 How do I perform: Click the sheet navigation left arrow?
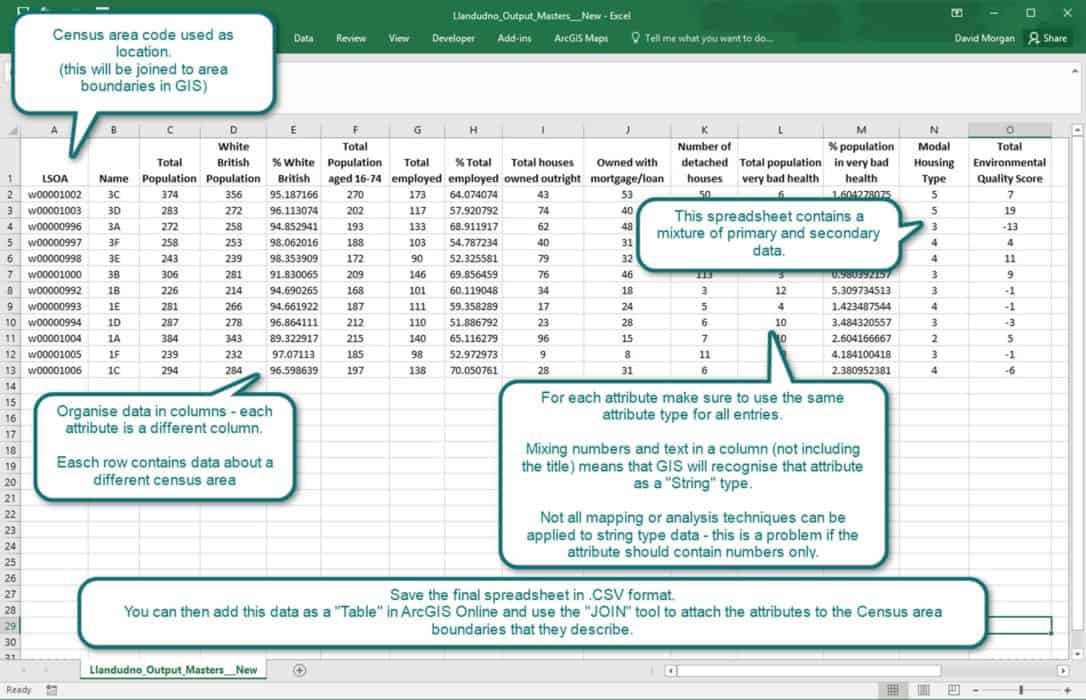tap(22, 669)
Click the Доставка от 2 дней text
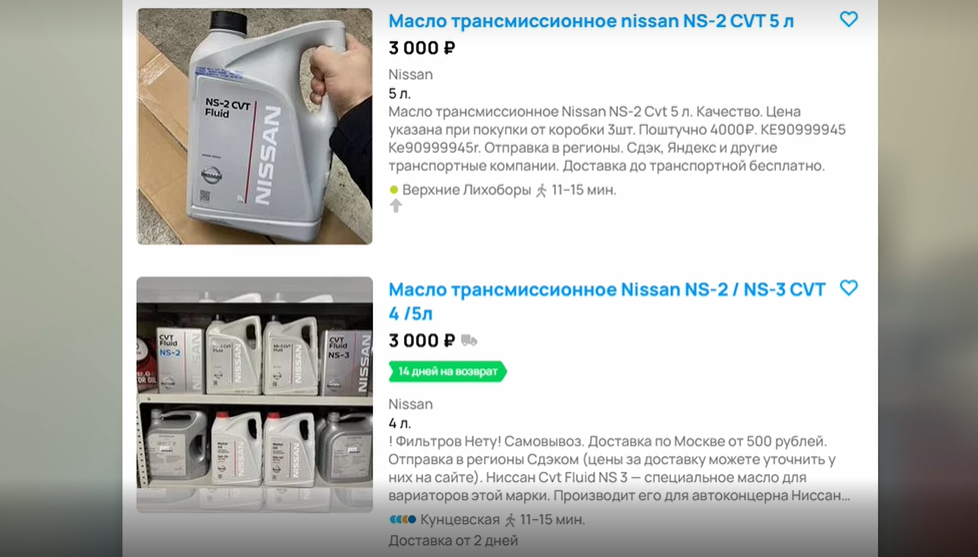 pyautogui.click(x=453, y=541)
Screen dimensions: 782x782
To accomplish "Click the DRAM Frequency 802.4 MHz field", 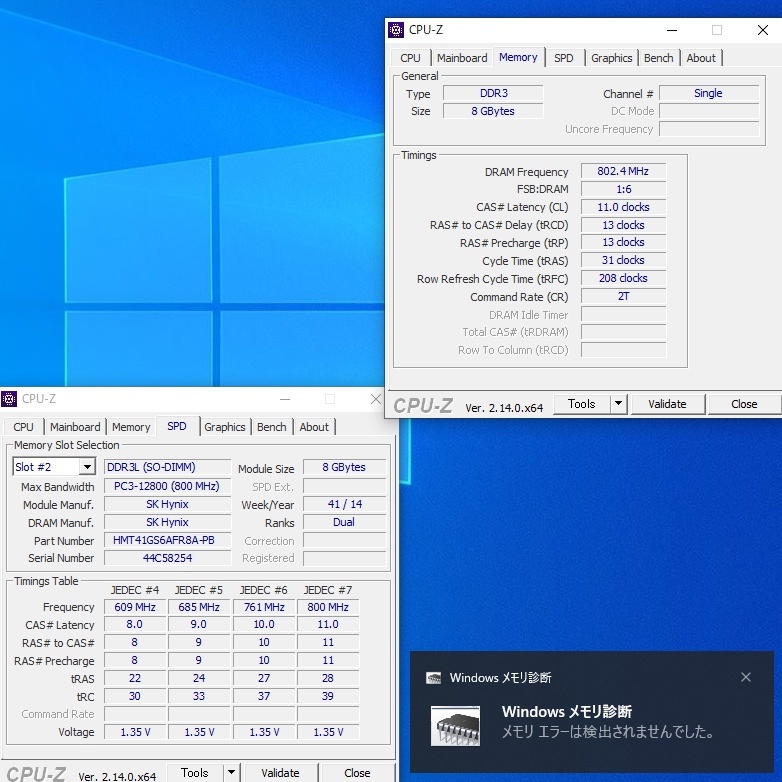I will (x=623, y=172).
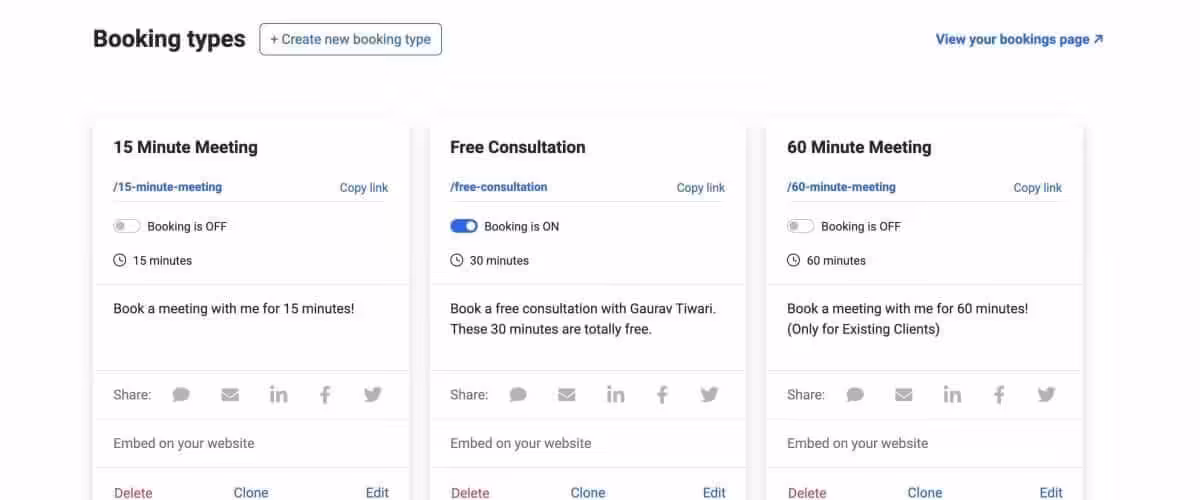Clone the Free Consultation booking type
The width and height of the screenshot is (1200, 500).
point(588,492)
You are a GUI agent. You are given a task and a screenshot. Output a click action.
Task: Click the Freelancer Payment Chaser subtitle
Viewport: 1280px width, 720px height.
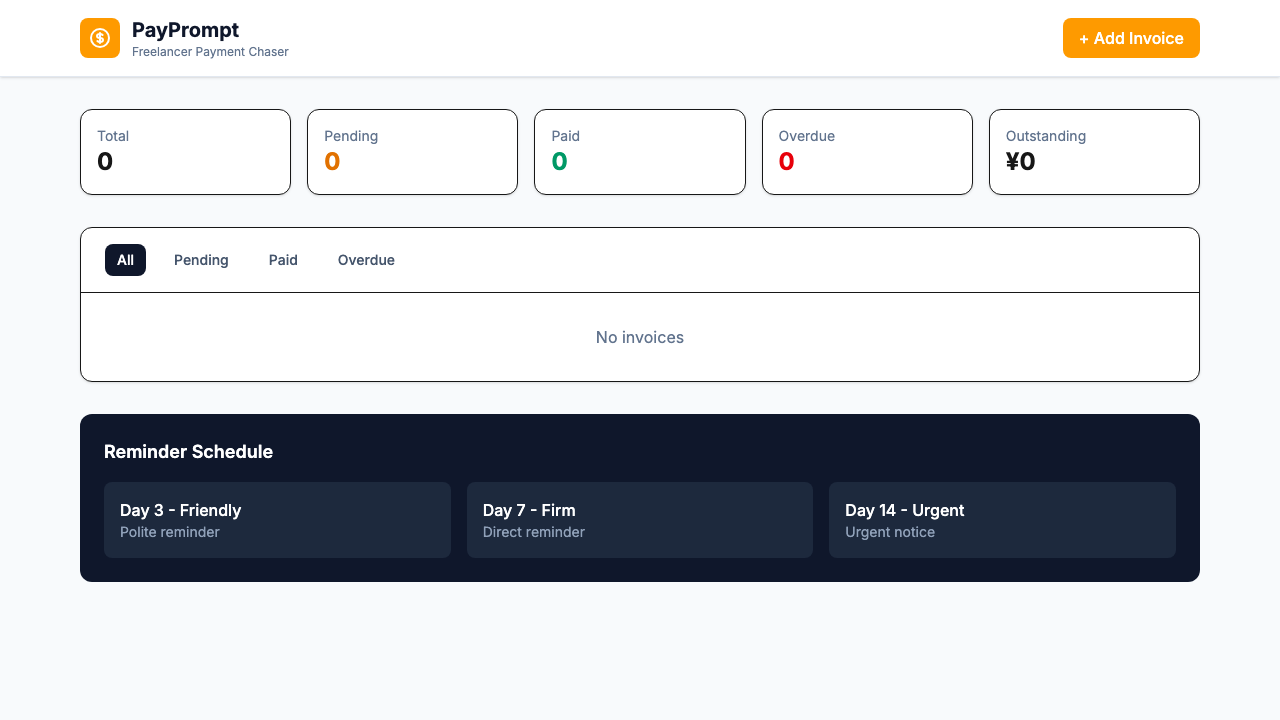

---*---

> _Task instructions_: Starting at the line that contains "You are a GUI", transcribe every line through the end of the listing exactly, including both end lines and excluding pictures.

> _Output of the exercise_:
You are a GUI agent. You are given a task and a screenshot. Output a click action.
Task: Click the Freelancer Payment Chaser subtitle
Viewport: 1280px width, 720px height.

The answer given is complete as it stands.